Keuchel made sure of it Friday.
The left-hander, who has confounded the New York Yankees throughout his career, flummoxed them yet again in Game 1 of the American League Championship Series, throwing seven shutout innings in a 2-1 victory at Minute Maid Park.
After missing nearly two months in the middle of the season with a neck injury, Keuchel lacked his early-season dominance down the stretch. He righted himself before the playoffs, carved up the Boston Red Sox in Game 2 of the division series and one-upped himself in front of 43,116.
“We hand him the ball and the entire room knows we have a chance to win,” Astros manager A.J. Hinch said. “So we’re well aware he’s had success against the Yankees, we’re very confident in this ballpark. He’s pitched extraordinarily.”
Relying mainly on his heavy sinker, Keuchel struck out at least one Yankee in each of his seven innings and reached double-digit strikeouts for the first time since 2015, when he won the AL Cy Young. The Yankees managed just four hits against him, and closer Ken Giles came on for a five-out save, though not before giving up a solo home run with two outs in the ninth to Greg Bird.
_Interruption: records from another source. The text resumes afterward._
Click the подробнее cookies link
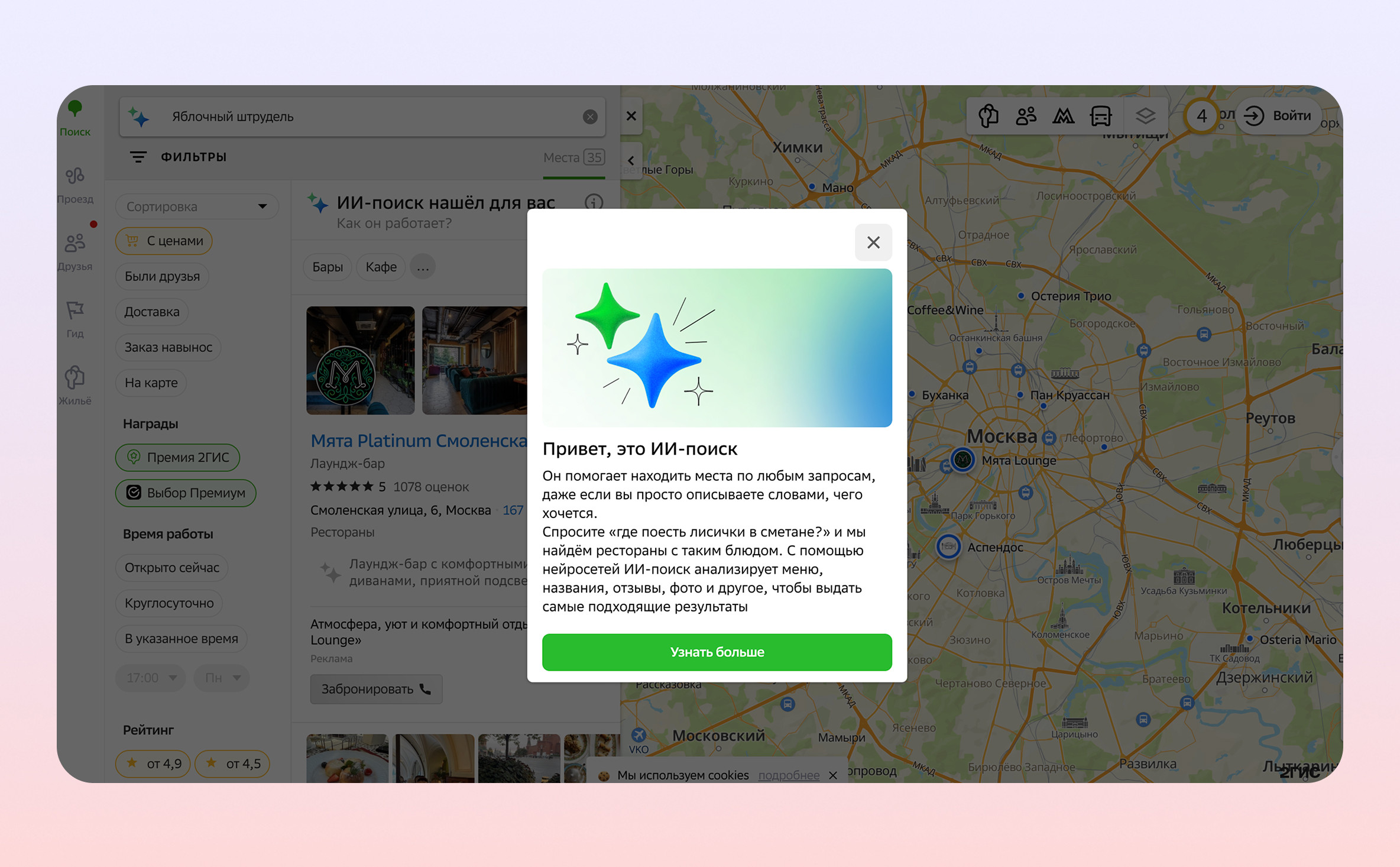The image size is (1400, 867). coord(788,775)
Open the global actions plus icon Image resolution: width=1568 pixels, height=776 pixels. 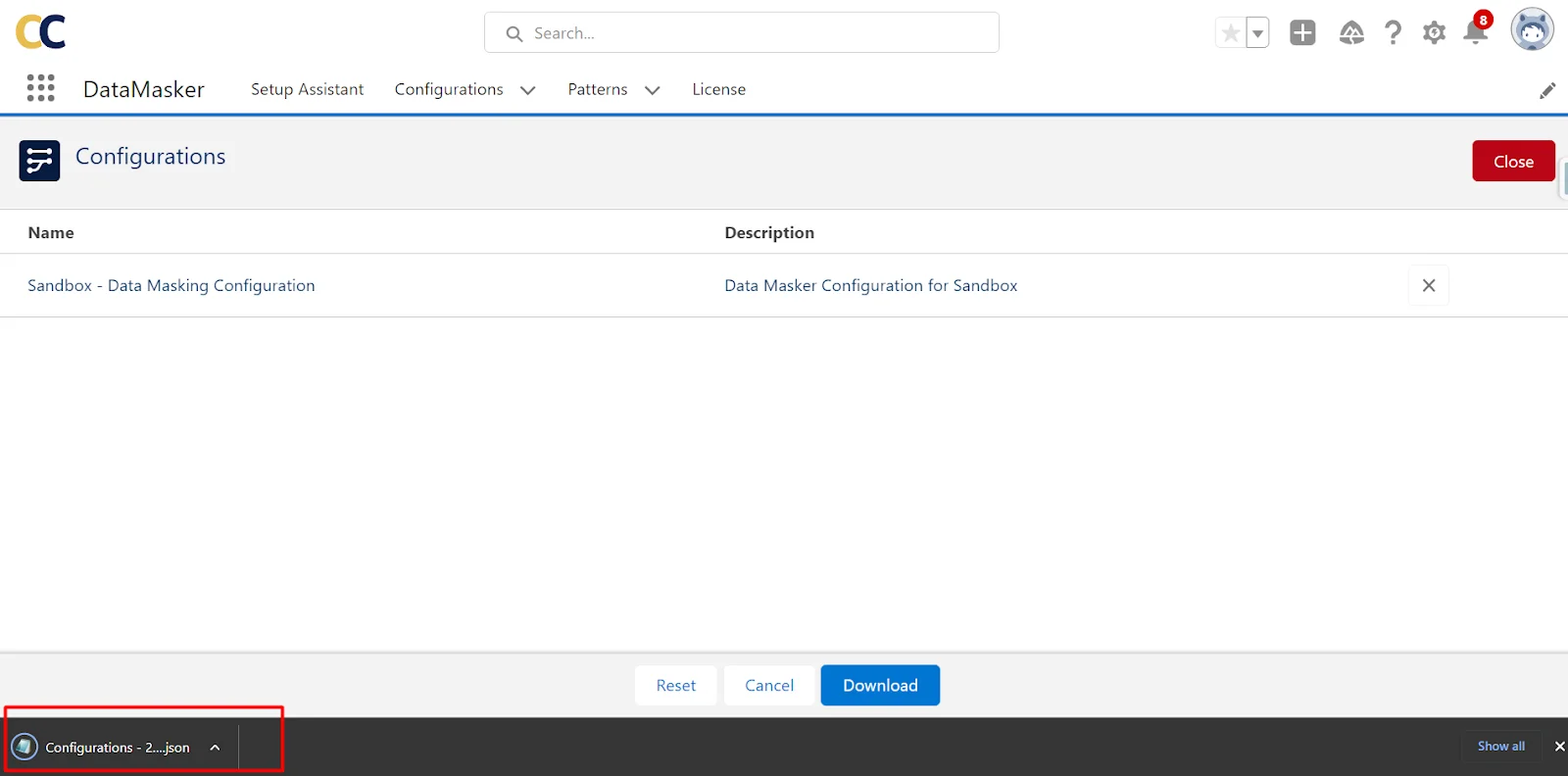(1302, 32)
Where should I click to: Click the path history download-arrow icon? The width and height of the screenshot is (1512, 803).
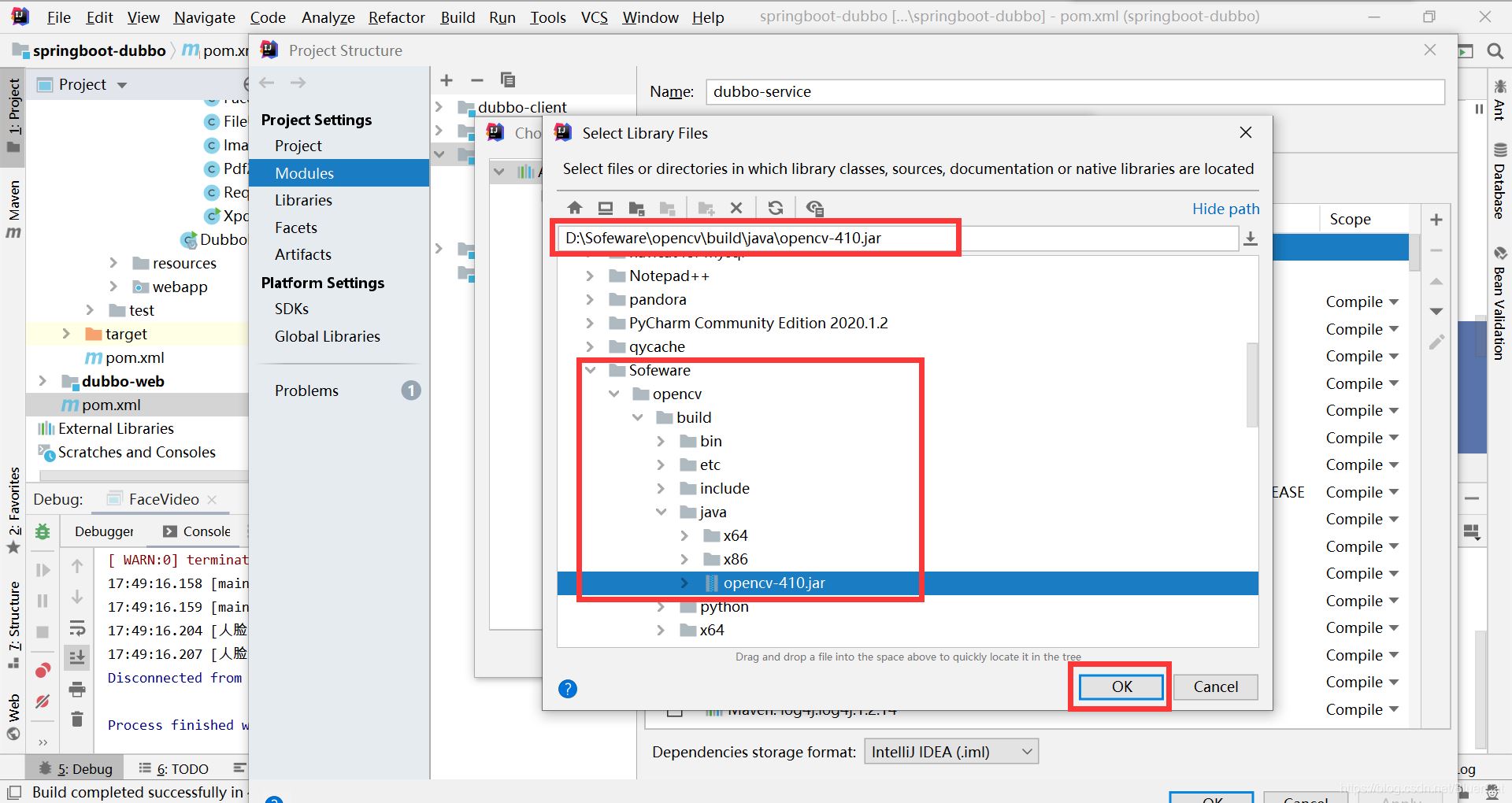tap(1250, 239)
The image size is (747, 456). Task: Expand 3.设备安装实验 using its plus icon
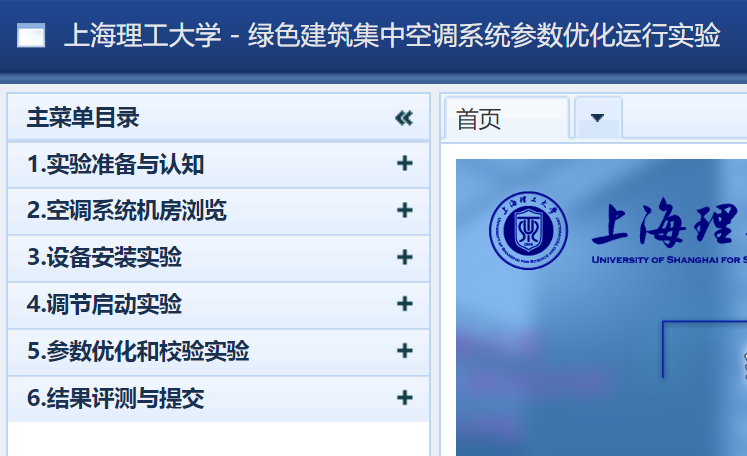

He struck out pinch hitter Jacoby Ellsbury – the Yankees’ 14th strikeout on the night – to end the game.
Runs were scarce in the game that still stretched beyond the three-hour mark. Yankees starter Masahiro Tanaka came off two of his best starts of the season, and while his devastating split-finger fastball didn’t accompany him to Houston, he still held a dangerous Astros lineup relatively in check. The Astros didn’t muster a hit until Jose Altuve hustled out an infield single in the fourth inning. He stole second and scored on a Carlos Correa single to left. Correa moved to second on a groundout and came home as Yuli Gurriel shot a single into center.
And that was it. One inning with a crooked number and 15 zeroes – eight in the Yankees’ scoring column. In their first ALCS appearance since 2012, when the Detroit Tigers swept them, the Yankees’ bats disappeared. Whatever goodwill they’d carried over from their comeback against the Cleveland Indians in the division series floated away amid a cascade of Keuchel sinkers.
“There’s an artistry to how he pitches,” Hinch said, and in an era of high-velocity four-seam fastballs, it’s true. Keuchel is a throwback, a sinkerballer who lives to get groundouts. When his stuff is sharp, the strikeouts join, too, and that’s when he’s truly great – the kind of pitcher who can lead a team to the World Series.
For that, the Astros need three more wins. They’ll get a crack at one of those Saturday at 4 p.m. ET, and if they win that as well, Keuchel deserves an assist. Why? The starting pitcher will be Justin Verlander.